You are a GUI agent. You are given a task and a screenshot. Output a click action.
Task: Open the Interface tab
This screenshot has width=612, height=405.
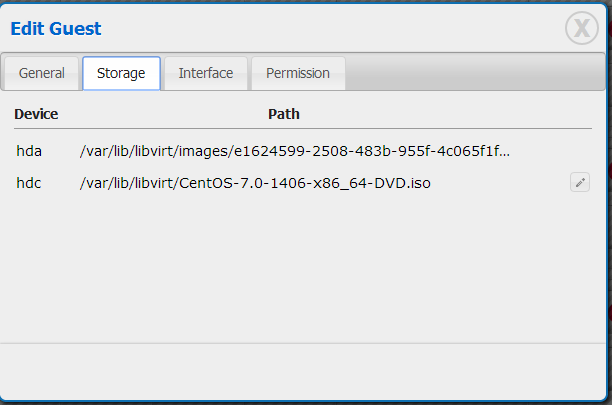coord(206,73)
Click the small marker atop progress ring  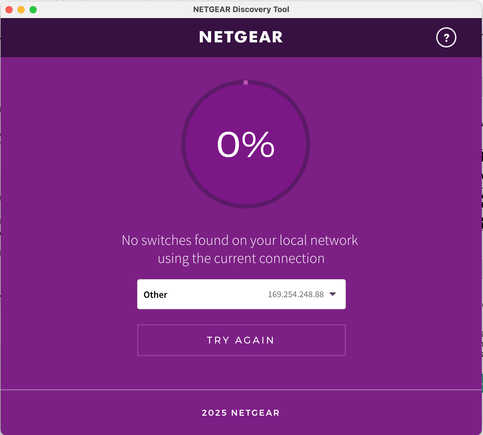[246, 82]
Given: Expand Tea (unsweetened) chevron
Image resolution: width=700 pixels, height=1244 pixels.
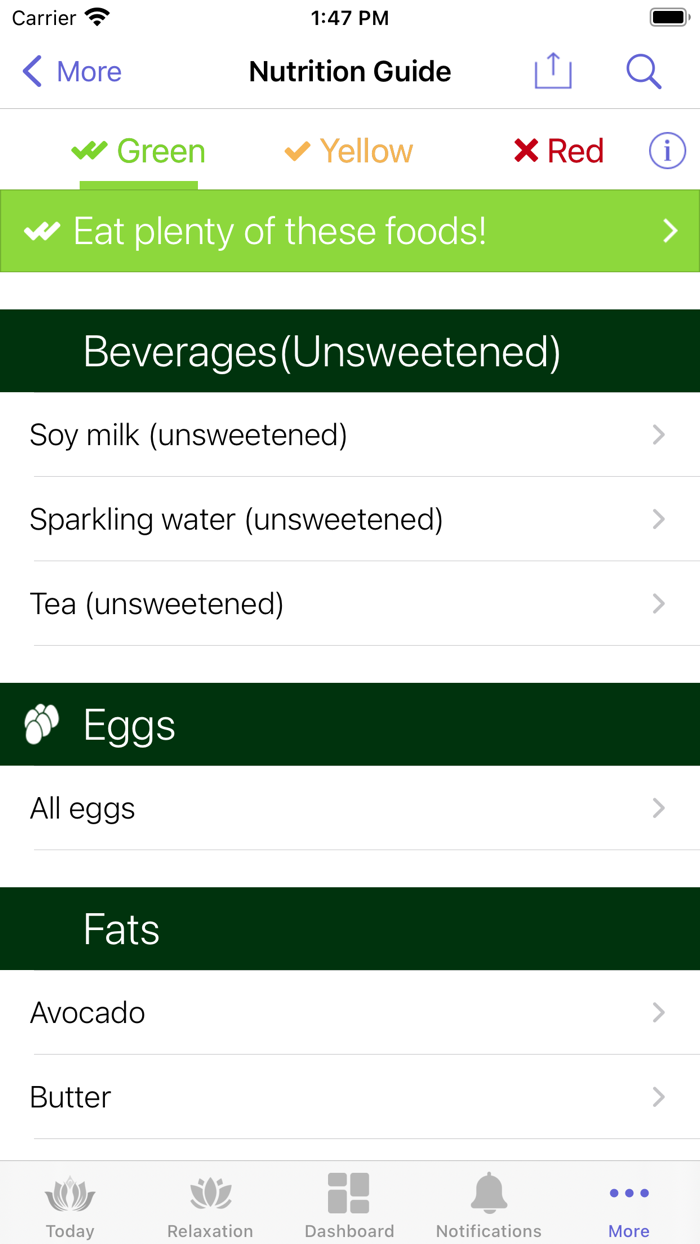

===

Exactly the lines from the one with "Given: Expand Tea (unsweetened) chevron" through the end of the records should be written out, and only those. Pictures do not belong in the copy.

#### WRITTEN REPLY
Given: Expand Tea (unsweetened) chevron
Image resolution: width=700 pixels, height=1244 pixels.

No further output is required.